### What you need to do
Could you restate, exactly and with nothing added, the lines from the start of the data through the line that holds "Select Chiasso's -23 goal difference", leaving the pictures out?

### Records provided
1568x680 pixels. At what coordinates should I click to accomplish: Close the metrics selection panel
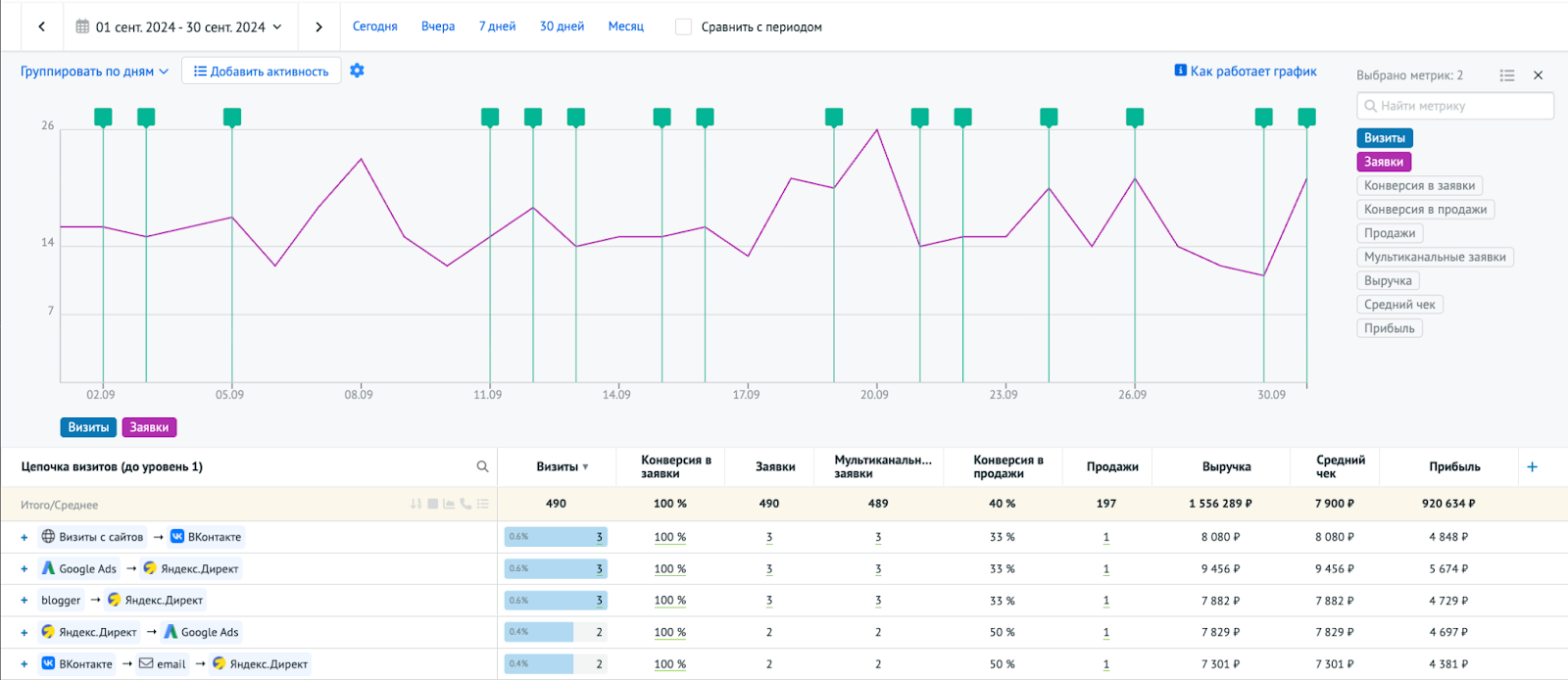coord(1538,75)
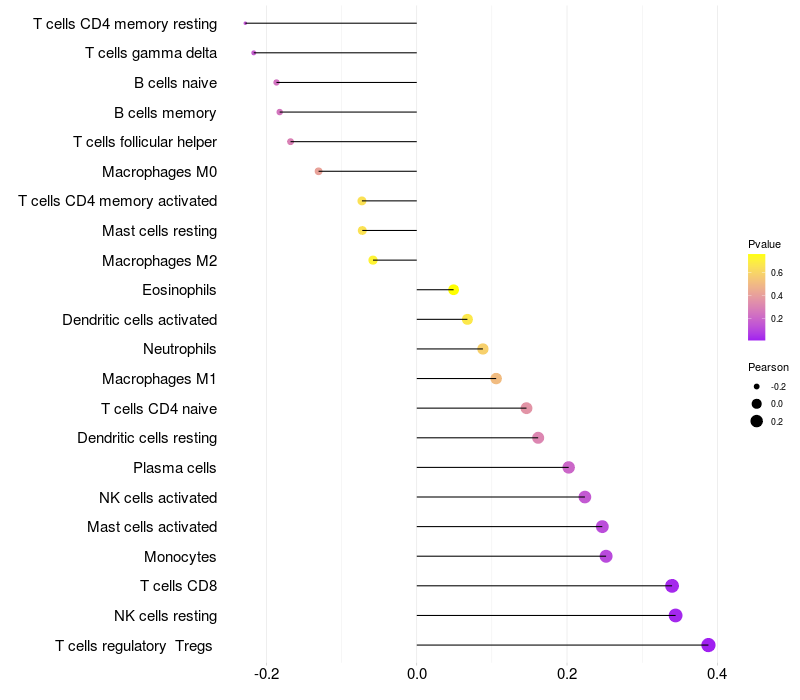Click the Pvalue color gradient bar
Screen dimensions: 800x700
point(756,297)
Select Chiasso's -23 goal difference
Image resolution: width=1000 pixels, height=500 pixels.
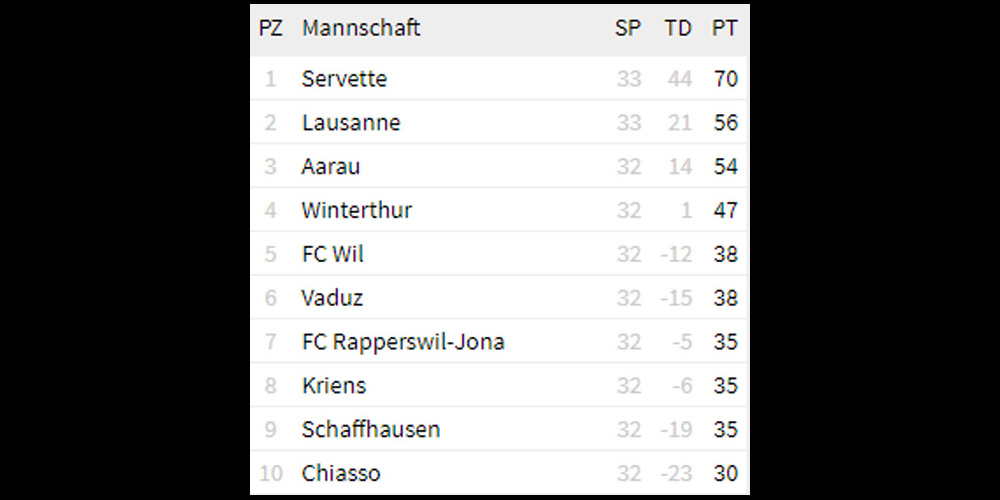coord(676,473)
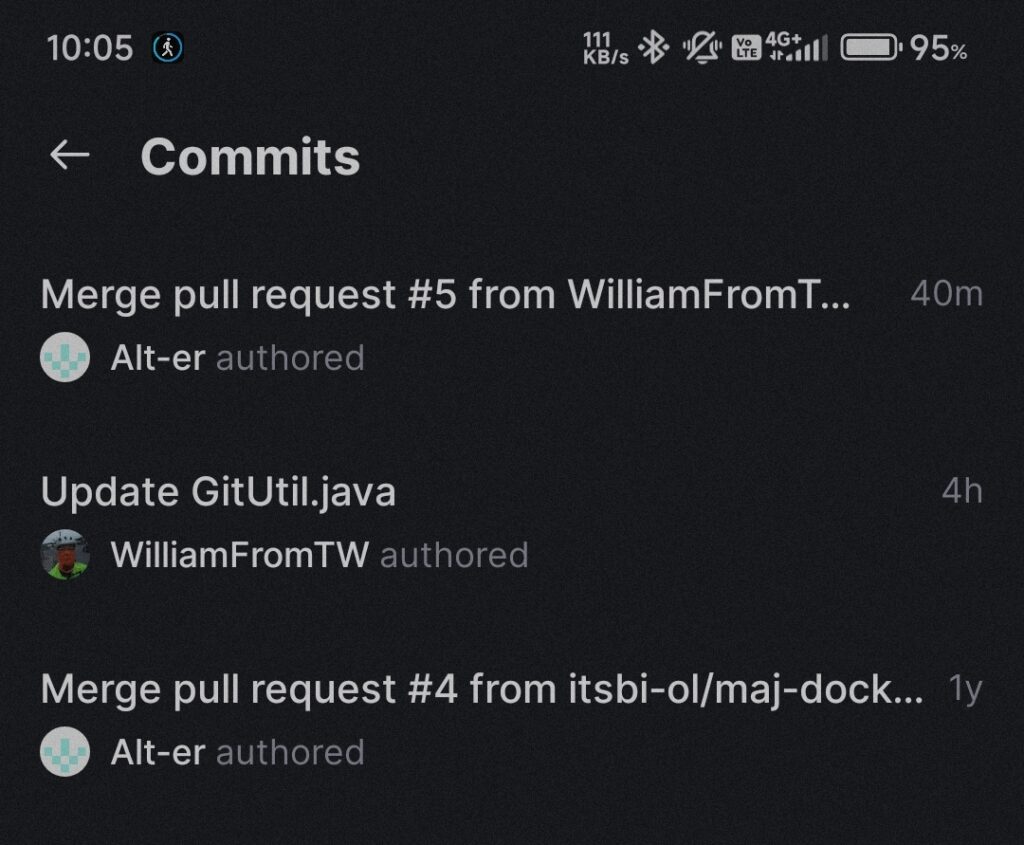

### Solution to this task
1568x680 pixels. At what coordinates should I click to accomplish: Close the metrics selection panel
coord(1538,75)
Click the Pvalue color gradient bar
Screen dimensions: 800x700
point(756,297)
Select Chiasso's -23 goal difference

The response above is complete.